The last engagement between the big ships occurred just after sunset, from about 8:20 to 8:30, when Beatty’s battlecruisers caught up with Hipper’s. No ships were sunk, and with darkness falling Jellicoe, aware that the Germans were better at night actions, headed south to confront them before they reached the haven of the mine fields.  Scheer closed up his fleet and headed southeast, blasting his way through the destroyer screen protecting Jellicoe’s rear, but Jellico steamed on, thinking the action to the north involved torpedo boats.

During the remainder of the night there were several close-range engagements as the lighter warships blundered into each other and the capital ships, but the battle was over. On the way south the pre-dreadnaught SMS Pommern was torpedoed and blew up, and the damaged battlecruiser SMS Lützow had to be sunk.  But the High Seas Fleet made it home.

Unidentified battlecruiser going down - SMS Lützow?

Unidentified battlecruiser going down – SMS Lützow?

SMS Pommern

SMS Pommern

SMS Lützow

SMS Lützow

Both sides trumpeted victory. Tactically, the Germans had won the battle, taking on a superior force and inflicting more damage.  The British lost three battlecruisers, three armored cruisers and eight destroyers, totaling 113,300 tons; the Germans lost one battlecruiser, one pre-dreadnaught, four light cruisers and five torpedo boats, for 62,300 tons.  The Grand Fleet suffered 6945 casualties (6094 killed), while the High Seas Fleet sustained 2758 (2551 killed).

One of the British casualties was Boy Seaman First Class John “Jack” Cornwell, serving on the light cruiser HMS Chester as a Gun Layer for a 5.5 inch gun.  Shellfire killed everyone else in the partially closed turret, and though severely wounded and surrounded by fire, Jack stood by his gun, awaiting orders until the action broke off.  He died a few days later and was ultimately awarded Britain’s highest decoration, the Victoria Cross.  Jack was sixteen, the third youngest recipient of the prestigious award, and almost literally became the boy in Felicia Hemons’ poem written ninety years earlier:

Jack's 5.5" gun

Jack’s 5.5″ gun

John Travers Cornwell         1900-1916

John Travers Cornwell
1900-1916

HMS Chester - Jack's gun

HMS Chester – Jack’s gun

The boy stood on the burning deck

Whence all but he had fled;

The flame that lit the battle’s wreck

Shone round him o’er the dead.

 

 

But the strategic victory was British. Jellicoe was widely criticized for excessive caution, but his job was to contain the German fleet not annihilate it, and contain it he did: for the rest of the war the capital ships of the High Seas Fleet did not leave Helgoland Bight.  But it was certainly a learning experience for the Royal Navy, which had been definitely outclassed in gunnery and had experienced serious problems with magazine security and ship to ship communications.  Fortunately for the Admiralty, Great Britain would not have to fight another significant surface engagement for more than twenty years.

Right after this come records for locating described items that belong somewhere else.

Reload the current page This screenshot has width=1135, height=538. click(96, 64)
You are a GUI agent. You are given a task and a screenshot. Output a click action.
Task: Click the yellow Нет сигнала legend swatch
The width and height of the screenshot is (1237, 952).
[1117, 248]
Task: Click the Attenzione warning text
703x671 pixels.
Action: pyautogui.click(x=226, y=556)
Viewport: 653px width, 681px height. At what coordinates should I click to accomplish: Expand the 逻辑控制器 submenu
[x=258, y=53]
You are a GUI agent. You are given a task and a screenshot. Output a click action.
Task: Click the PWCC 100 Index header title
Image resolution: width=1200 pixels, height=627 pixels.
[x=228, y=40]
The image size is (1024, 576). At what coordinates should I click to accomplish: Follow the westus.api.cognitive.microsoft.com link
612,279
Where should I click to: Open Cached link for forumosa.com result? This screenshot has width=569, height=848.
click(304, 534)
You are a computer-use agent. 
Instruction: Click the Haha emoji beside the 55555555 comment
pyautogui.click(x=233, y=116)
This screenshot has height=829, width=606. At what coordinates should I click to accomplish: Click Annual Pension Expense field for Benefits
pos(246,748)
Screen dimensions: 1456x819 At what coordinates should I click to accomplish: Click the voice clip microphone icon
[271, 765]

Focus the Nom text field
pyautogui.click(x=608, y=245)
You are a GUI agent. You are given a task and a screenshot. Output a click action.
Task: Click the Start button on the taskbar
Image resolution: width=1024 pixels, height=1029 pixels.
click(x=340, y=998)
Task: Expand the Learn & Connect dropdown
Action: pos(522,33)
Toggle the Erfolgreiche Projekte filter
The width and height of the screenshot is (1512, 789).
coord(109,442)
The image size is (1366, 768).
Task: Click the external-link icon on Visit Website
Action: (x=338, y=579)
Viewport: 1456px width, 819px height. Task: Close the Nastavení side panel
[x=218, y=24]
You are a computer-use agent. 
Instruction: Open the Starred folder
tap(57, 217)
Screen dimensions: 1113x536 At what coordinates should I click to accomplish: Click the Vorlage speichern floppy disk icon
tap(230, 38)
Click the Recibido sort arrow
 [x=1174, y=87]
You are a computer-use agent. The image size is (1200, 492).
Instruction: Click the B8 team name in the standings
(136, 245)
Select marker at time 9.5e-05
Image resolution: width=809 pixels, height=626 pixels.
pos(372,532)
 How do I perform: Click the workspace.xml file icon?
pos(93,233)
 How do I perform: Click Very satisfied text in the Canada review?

In the end the High Seas Fleet sailed again, this time to Scapa Flow as prizes of the victorious Allies. In 1918 Scheer, now Grand Admiral, planned to send the Fleet out on 29 October to destroy as many British ships as possible to improve Germany’s bargaining position, but with the war clearly lost his sailors began to mutiny.  After the Armistice the Fleet was interned at Scapa Flow, sailing under Rear Admiral Ludwig von Reuter because Hipper refused to be involved.  On 21 June 1919, having learned the terms of the Versailles Treaty, Reuter ordered the ships to be scuttled, and most went to the bottom, to the delight of Scheer, who felt honor had been satisfied.

"Uh...why don't you take over now, Franz?"

“Uh…why don’t you take over now, Franz?”

The High Seas Fleet at Scapa Flow

The High Seas Fleet at Scapa Flow

End of the line

End of the line

 

Secretly the British were also delighted, preferring to see the warships destroyed rather than turned over the French and Italians.